Michal Hocko <mhocko@xxxxxxxx> · Mon, 21 Mar 2022 15:37:59 +0100

[ Removed  Richard Henderson from the CC list as the delivery fails for
  his address]
On Tue 08-03-22 13:34:03, Zach O'Keefe wrote:
> Introduction
> --------------------------------
> 
> This series provides a mechanism for userspace to induce a collapse of
> eligible ranges of memory into transparent hugepages in process context,
> thus permitting users to more tightly control their own hugepage
> utilization policy at their own expense.
> 
> This idea was previously introduced by David Rientjes, and thanks to
> everyone for your patience while I prepared these patches resulting from
> that discussion[1].
> 
> [1] https://lore.kernel.org/all/C8C89F13-3F04-456B-BA76-DE2C378D30BF@xxxxxxxxxx/
> 
> Interface
> --------------------------------
> 
> The proposed interface adds a new madvise(2) mode, MADV_COLLAPSE, and
> leverages the new process_madvise(2) call.
> 
> (*) process_madvise(2)
> 
>         Performs a synchronous collapse of the native pages mapped by
>         the list of iovecs into transparent hugepages. The default gfp
>         flags used will be the same as those used at-fault for the VMA
>         region(s) covered.

Could you expand on reasoning here? The default allocation mode for #PF
is rather light. Madvised will try harder. The reasoning is that we want
to make stalls due to #PF as small as possible and only try harder for
madvised areas (also a subject of configuration). Wouldn't it make more
sense to try harder for an explicit calls like madvise?

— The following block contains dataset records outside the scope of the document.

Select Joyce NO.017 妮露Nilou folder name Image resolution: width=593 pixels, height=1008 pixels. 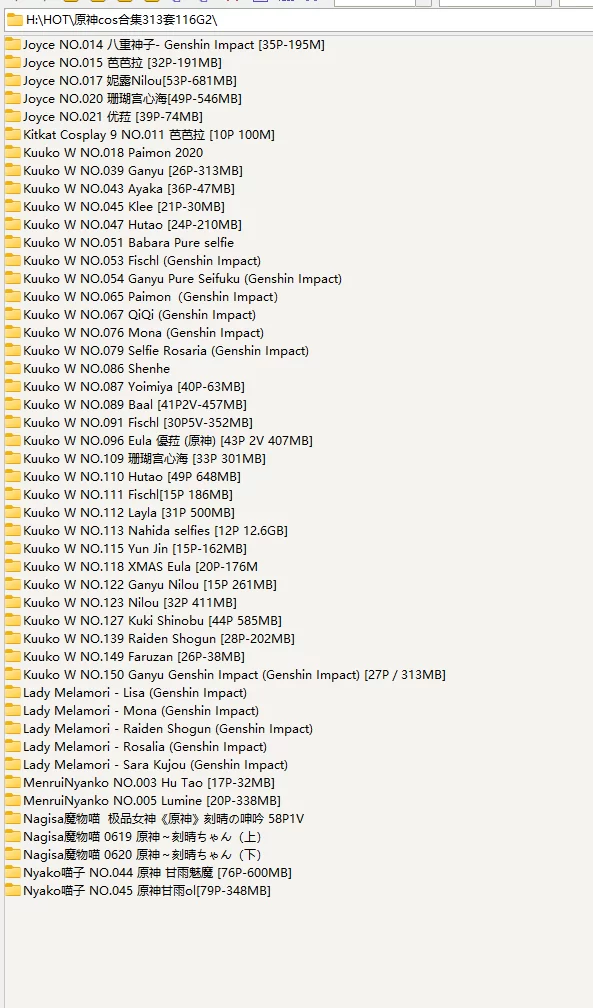[129, 80]
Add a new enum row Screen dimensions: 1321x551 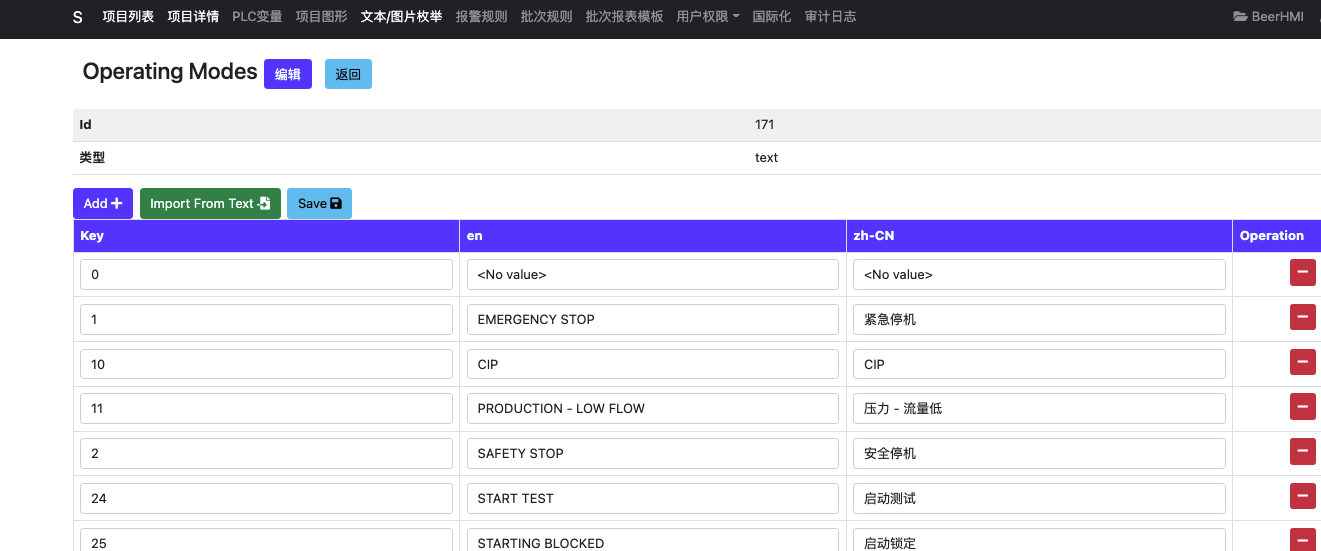pyautogui.click(x=103, y=203)
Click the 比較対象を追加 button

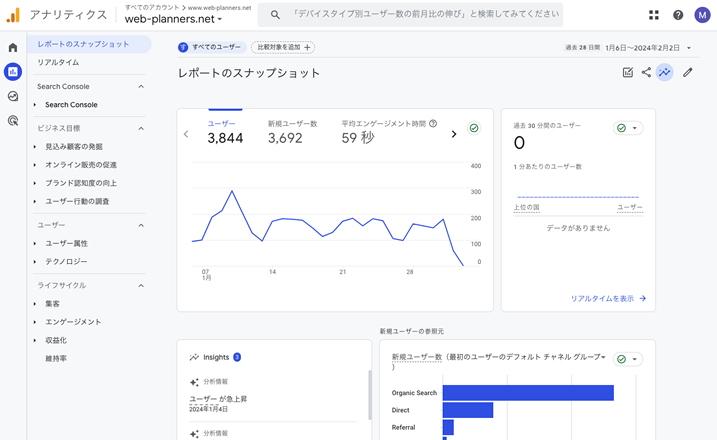[283, 47]
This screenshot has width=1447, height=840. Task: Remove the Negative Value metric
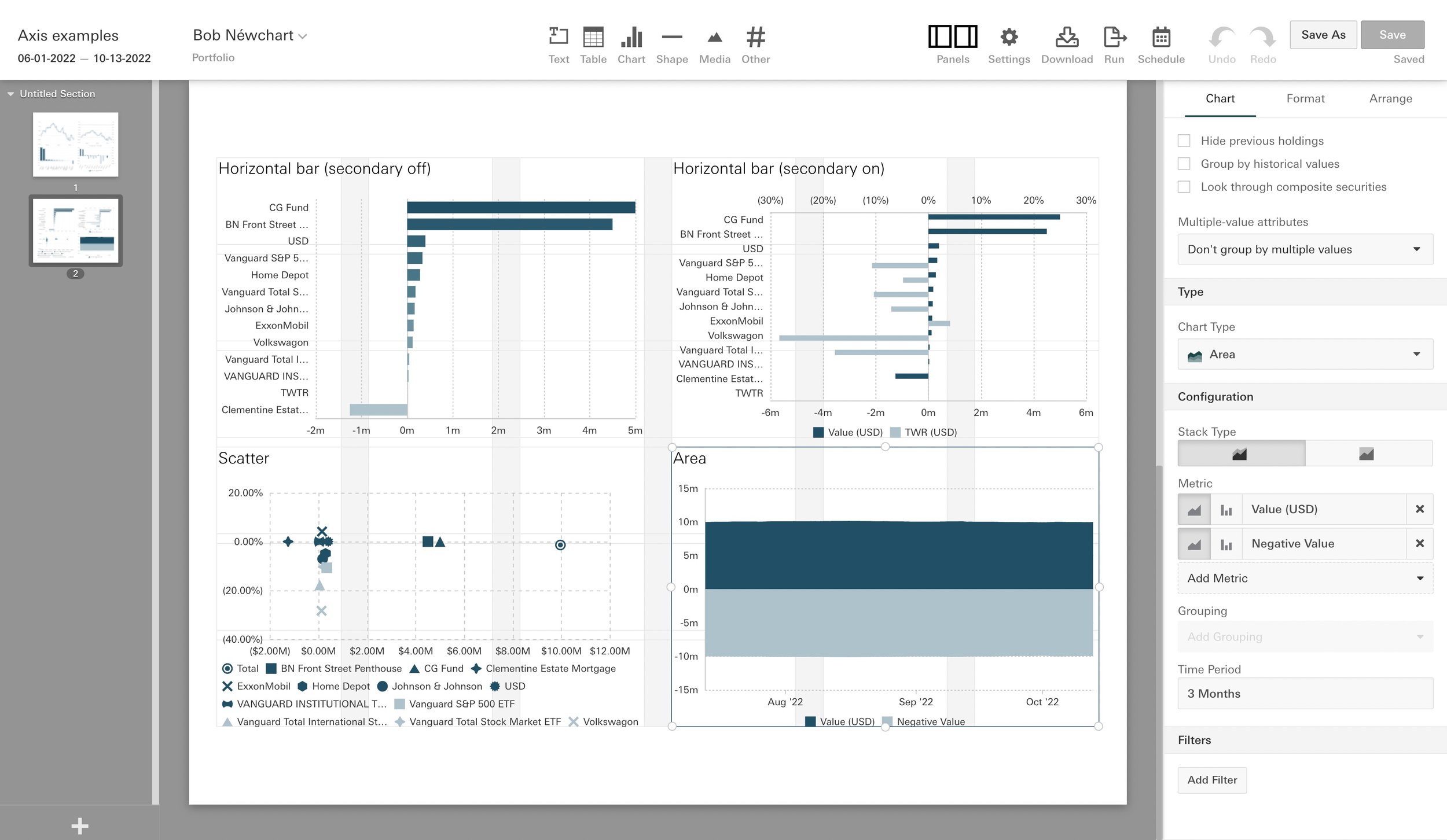click(x=1419, y=543)
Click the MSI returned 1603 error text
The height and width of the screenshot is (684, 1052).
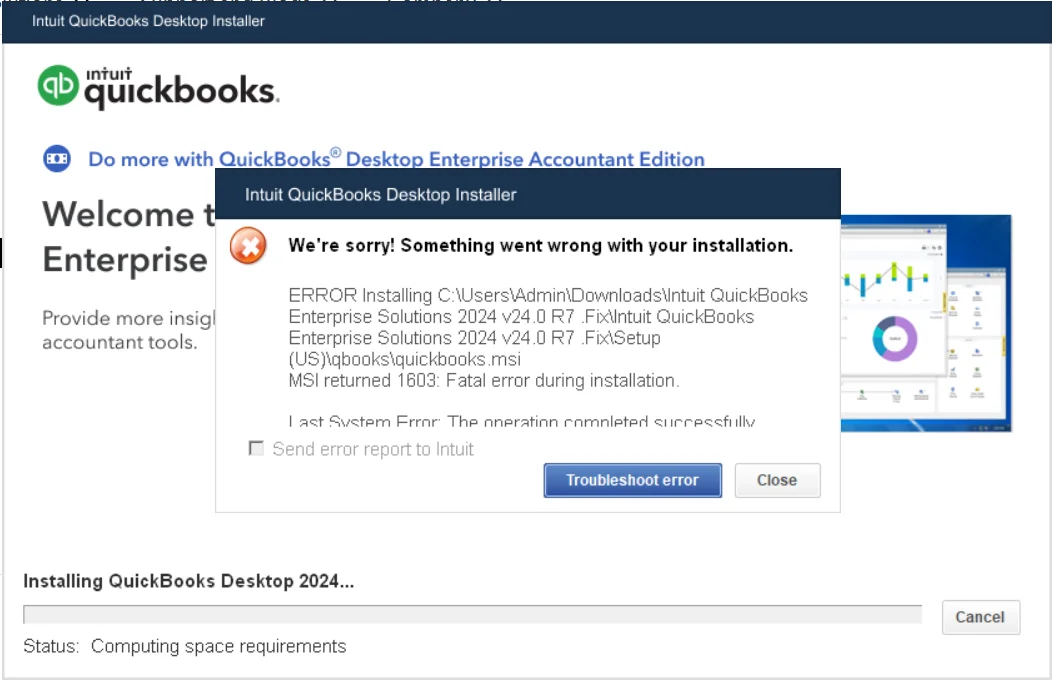[x=484, y=381]
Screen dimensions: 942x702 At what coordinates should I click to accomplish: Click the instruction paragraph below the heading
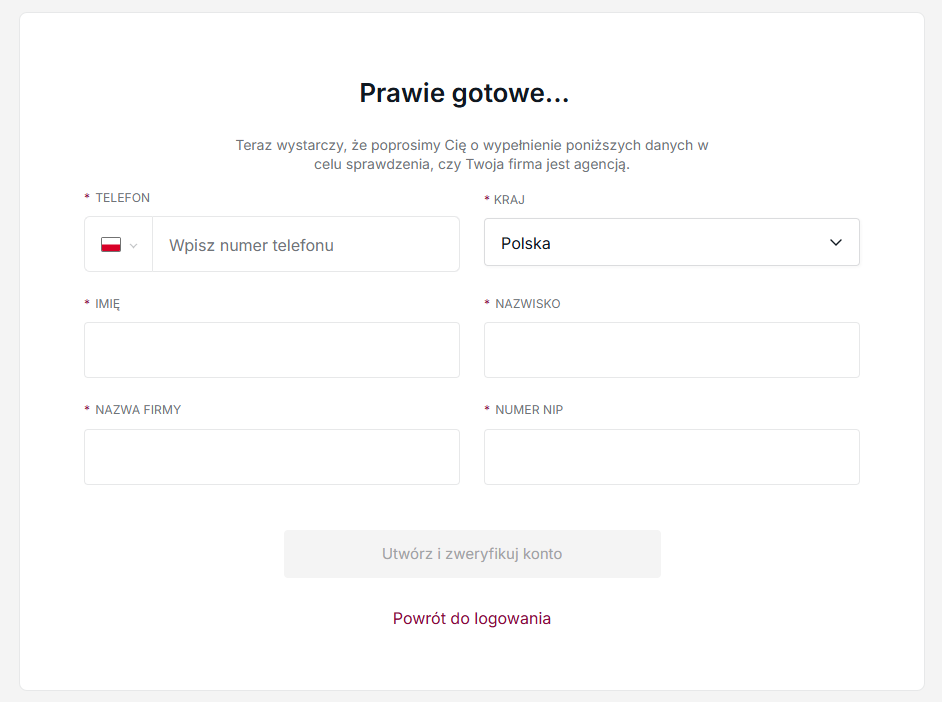coord(472,155)
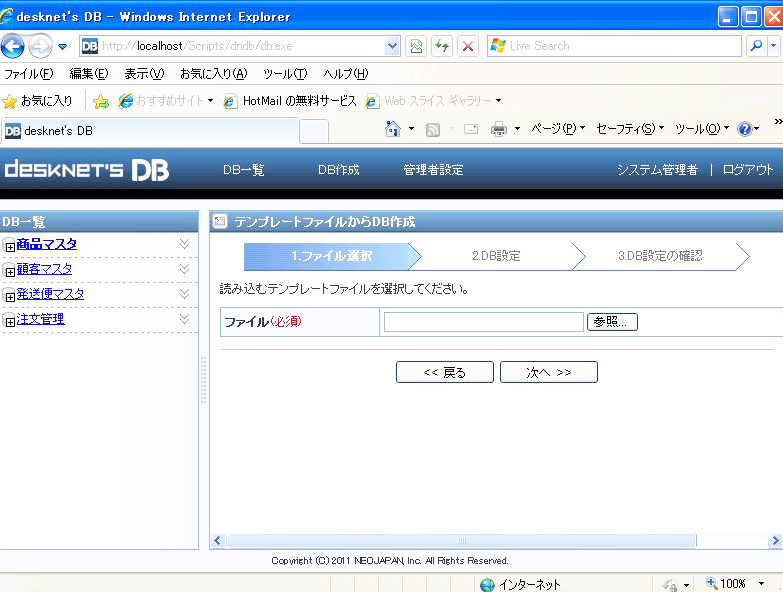Open the ファイル(F) menu
The width and height of the screenshot is (783, 592).
click(x=28, y=74)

>	  When multiple VMA regions are spanned, if
>         faulting-in memory from any VMA would permit synchronous
>         compaction and reclaim, then all hugepage allocations required
>         to satisfy the request may enter compaction and reclaim.

I am not sure I follow here. Let's have a memory range spanning two
vmas, one with MADV_HUGEPAGE.

>         Diverging from the at-fault semantics, VM_NOHUGEPAGE is ignored
>         by default, as the user is explicitly requesting this action.
>         Define two flags to control collapse semantics, passed through
>         process_madvise(2)’s optional flags parameter:

This part is discussed later in the thread.

> 
>         MADV_F_COLLAPSE_LIMITS
> 
>         If supplied, collapse respects pte collapse limits set via
>         sysfs:
>         /transparent_hugepage/khugepaged/max_ptes_[none|swap|shared].
>         Required if calling on behalf of another process and not
>         CAP_SYS_ADMIN.
> 
>         MADV_F_COLLAPSE_DEFRAG
> 
>         If supplied, permit synchronous compaction and reclaim,
>         regardless of VMA flags.

Why do we need this?
-- 
Michal Hocko
SUSE Labs